- Task requirements: Reproduce the part of the listing below that starts with the line containing "Click the red" and runs through the line containing "will [610, 194].", with both of those lines included and every character unchanged.

- Entries provided:
━━━━━━━━━━━━━━━━━━━━━━━━━━━━━━

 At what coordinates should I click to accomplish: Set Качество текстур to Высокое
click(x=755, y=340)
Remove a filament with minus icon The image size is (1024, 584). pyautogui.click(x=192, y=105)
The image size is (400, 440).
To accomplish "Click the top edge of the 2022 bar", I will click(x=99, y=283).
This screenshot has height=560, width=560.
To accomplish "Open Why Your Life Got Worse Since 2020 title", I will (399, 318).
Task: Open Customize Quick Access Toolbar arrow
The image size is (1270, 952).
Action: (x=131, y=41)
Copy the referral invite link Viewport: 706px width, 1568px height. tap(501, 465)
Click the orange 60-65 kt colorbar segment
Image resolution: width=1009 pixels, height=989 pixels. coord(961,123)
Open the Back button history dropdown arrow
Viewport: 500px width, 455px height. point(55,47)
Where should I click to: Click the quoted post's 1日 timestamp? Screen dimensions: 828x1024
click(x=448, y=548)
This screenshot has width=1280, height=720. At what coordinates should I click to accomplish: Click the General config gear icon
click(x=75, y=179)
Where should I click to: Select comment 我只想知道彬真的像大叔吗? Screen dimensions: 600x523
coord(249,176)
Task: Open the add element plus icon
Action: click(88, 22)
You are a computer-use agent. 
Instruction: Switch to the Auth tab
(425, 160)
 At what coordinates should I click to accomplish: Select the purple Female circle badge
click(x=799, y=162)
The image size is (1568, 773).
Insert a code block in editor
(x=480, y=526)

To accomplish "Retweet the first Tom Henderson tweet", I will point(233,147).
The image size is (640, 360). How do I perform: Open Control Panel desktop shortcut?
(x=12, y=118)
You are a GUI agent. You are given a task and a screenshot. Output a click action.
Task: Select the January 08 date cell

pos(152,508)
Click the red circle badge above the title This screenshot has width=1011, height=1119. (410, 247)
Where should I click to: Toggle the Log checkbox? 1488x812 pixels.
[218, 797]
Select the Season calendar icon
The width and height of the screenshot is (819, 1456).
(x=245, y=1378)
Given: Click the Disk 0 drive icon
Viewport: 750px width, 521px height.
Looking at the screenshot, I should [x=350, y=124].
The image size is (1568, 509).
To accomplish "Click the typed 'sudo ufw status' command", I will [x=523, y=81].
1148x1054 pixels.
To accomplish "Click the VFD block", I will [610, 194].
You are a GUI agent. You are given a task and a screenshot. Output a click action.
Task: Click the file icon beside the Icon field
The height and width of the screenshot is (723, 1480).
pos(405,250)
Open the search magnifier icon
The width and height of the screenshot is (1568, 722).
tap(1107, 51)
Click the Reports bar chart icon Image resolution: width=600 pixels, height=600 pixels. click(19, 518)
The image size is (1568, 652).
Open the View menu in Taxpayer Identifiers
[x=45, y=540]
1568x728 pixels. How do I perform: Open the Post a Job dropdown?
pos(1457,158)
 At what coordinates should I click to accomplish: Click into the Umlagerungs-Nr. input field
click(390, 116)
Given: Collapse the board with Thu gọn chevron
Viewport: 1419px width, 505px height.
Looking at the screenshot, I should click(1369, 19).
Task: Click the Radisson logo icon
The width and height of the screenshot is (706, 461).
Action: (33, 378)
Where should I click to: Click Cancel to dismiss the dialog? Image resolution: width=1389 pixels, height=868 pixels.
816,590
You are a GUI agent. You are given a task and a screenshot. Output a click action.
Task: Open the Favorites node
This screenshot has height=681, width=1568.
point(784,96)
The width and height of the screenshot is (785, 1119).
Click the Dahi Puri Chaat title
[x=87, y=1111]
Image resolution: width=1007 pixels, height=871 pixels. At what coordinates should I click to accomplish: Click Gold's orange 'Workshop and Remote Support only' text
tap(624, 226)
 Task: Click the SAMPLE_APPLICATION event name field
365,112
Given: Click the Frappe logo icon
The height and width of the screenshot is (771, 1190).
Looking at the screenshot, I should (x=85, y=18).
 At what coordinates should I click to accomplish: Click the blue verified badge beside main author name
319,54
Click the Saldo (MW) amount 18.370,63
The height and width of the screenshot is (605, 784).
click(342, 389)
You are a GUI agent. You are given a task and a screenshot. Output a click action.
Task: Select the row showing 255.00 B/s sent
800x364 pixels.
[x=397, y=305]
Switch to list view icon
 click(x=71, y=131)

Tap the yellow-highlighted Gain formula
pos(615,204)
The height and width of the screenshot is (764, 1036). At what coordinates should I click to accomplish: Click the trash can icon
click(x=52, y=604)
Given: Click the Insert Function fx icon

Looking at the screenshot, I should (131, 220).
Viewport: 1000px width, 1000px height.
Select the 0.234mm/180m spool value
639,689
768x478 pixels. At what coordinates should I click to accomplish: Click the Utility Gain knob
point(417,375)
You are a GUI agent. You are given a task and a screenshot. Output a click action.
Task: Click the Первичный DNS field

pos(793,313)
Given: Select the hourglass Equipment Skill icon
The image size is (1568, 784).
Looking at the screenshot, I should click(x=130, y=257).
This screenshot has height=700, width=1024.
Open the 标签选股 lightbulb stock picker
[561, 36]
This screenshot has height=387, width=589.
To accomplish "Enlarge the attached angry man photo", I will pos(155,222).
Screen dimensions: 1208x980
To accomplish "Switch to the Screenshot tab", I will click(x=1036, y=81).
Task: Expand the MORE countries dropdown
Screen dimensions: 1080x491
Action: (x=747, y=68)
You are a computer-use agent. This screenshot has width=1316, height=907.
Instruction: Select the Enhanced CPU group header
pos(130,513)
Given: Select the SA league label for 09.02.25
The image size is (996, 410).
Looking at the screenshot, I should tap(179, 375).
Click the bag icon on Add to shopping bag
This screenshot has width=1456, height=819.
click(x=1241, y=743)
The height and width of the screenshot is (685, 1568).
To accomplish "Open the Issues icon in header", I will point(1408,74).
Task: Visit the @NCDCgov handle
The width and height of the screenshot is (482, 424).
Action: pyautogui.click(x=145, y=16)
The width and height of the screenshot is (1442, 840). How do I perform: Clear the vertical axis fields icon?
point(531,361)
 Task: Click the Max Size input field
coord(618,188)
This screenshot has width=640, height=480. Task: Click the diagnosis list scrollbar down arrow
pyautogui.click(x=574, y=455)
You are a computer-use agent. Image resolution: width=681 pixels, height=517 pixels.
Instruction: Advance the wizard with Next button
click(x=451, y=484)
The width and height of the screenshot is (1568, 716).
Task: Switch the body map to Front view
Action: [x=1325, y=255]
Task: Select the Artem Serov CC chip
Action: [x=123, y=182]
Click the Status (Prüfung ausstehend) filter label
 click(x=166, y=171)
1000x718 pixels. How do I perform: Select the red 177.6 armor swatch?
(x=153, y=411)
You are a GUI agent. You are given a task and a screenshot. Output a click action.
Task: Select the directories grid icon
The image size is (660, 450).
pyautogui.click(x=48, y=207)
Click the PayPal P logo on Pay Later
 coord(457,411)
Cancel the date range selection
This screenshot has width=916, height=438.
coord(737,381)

━━━━━━━━━━━━━━━━━━━━━━━━━━━━━━

- Answer to the exercise:
Click the red circle badge above the title This screenshot has width=1011, height=1119. (410, 247)
Where should I click to: Toggle the Log checkbox? 1488x812 pixels.
[218, 797]
Select the Season calendar icon
The width and height of the screenshot is (819, 1456).
(x=245, y=1378)
Given: Click the Disk 0 drive icon
Viewport: 750px width, 521px height.
Looking at the screenshot, I should [x=350, y=124].
The image size is (1568, 509).
To accomplish "Click the typed 'sudo ufw status' command", I will [x=523, y=81].
1148x1054 pixels.
To accomplish "Click the VFD block", I will [610, 194].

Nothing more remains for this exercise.